Sacerdotes y seminaristas, religiosos y religiosas.
Distinguidos miembros de los diversos órganos de gobierno.
Miembros todos del pueblo de Dios que peregrina en Puebla.
Esta mañana tenemos motivos más que suficientes para llenarnos de gozo, y todo porque el Señor ha querido conceder a su Iglesia dos nuevos Sucesores de los Apóstoles, que mediante su triple misión de enseñar, santificar y gobernar, bajo la dirección de su Arzobispo harán presente a Cristo, Sumo y eterno sacerdote en medio de su pueblo, ofreciéndoles, así, la vida de Dios y aliento a su esperanza; porque, en efecto, en expresión del Papa Juan Pablo II, el obispo está llamado a ser: “servidor del evangelio de Jesucristo para la esperanza del mundo”.

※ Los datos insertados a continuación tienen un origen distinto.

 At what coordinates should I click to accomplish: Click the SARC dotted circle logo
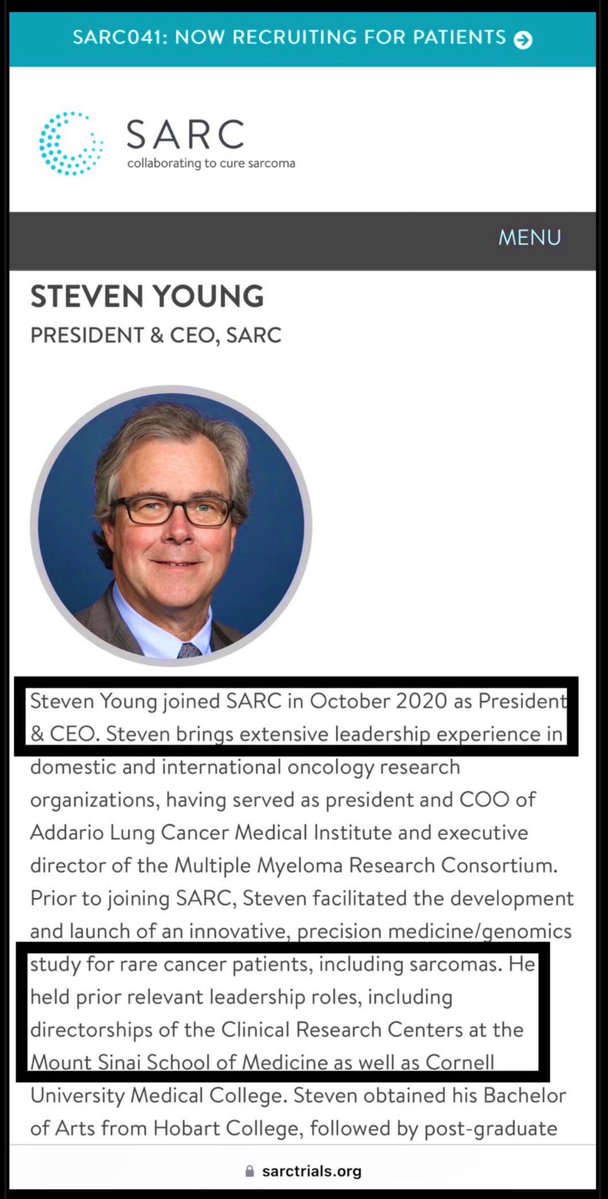point(70,143)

Generalmente, la designación de un obispo suele suscitar muchas y variadas expectativas, no solo en el pueblo de Dios, sino también en la sociedad, porque del nuevo obispo se esperan, se aseveran, se vislumbran, se prevén múltiples iniciativas, determinadas acciones, específicas posiciones. Pero, en realidad, - y conviene subrayarlo -, lo que en definitiva espera Cristo, la Iglesia, la sociedad y el mundo, es que, a semejanza de Jesús, el obispo sea el Buen Pastor siempre dispuesto a gastar su vida por las ovejas. Y tienen razón, porque si en la ordenación el obispo recibe el don del Espíritu por el que Jesucristo mismo se hace uno con él, es precisamente para que sea Buen Pastor de su rebaño; para que en su vida y en su acción refleje aquello que ha aprendido al estar, día a día, con su Maestro.
Como los Apóstoles, -ha recordado el Santo Padre-, “también nosotros hemos sido elegidos para «estar con Él» (Cfr. Mc 3,14), acoger su Palabra y recibir su fuerza y vivir así como Él, anunciando a todas las gentes la buena nueva del reino de Dios” (A la CAL, 20.02.200).

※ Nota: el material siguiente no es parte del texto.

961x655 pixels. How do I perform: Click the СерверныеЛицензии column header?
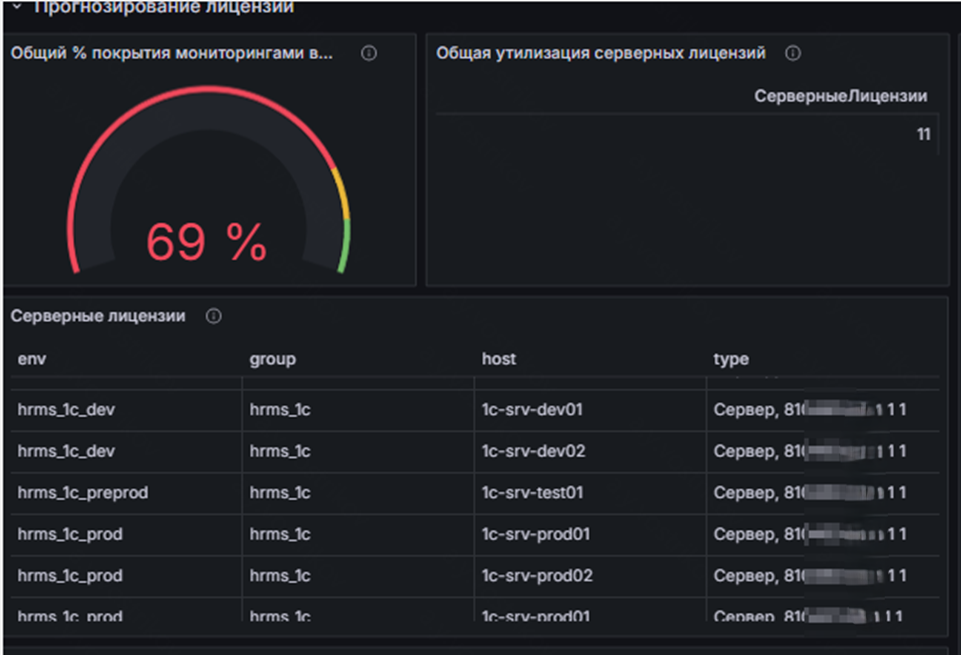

A todo Obispo, como a Pedro, Jesús le dice: "apacienta mis corderos, apacienta mis ovejas" (Jn 21,17). Apaciéntalas desde la experiencia de la profunda y amorosa amistad con Él, porque "el Señor (que) nos llama amigos, nos hace sus amigos, se confía a nosotros, nos confía su cuerpo en la Eucaristía, nos confía su Iglesia. Consecuentemente debemos ser de verdad sus amigos, tener con él un solo sentir, querer lo que El quiere y no querer lo que El no quiere" (13.V.2005).
Es esto lo que ante todo Jesús espera de aquellos a quienes llama a ser sus apóstoles: que sean sus amigos, o mejor, "almas enamoradas de Él" (Mane nobiscum Domine, n. 18), para, a partir de ahí, lograr hacer del ministerio episcopal “un oficio de amor" (San Agustín, Iohannis Evangelium Tractatus 123,5). Oficio del Buen Pastor que ofrece su vida por las ovejas, enseñando, santificando y rigiendo al pueblo de Dios desde la humildad y la abnegación, manifestando a todos su paternidad y amor incondicional, cumpliendo la función de Cristo, Maestro, Sacerdote y Pastor: maestros de la fe, mensajeros de la Palabra divina, testigos obedientes de la Verdad, custodios del depósito de la revelación; ministros de la gracia del supremo sacerdocio que comunica la vida y la santidad, moderadores de la liturgia y dispensadores originarios de los sacramentos, del perdón y de la paz.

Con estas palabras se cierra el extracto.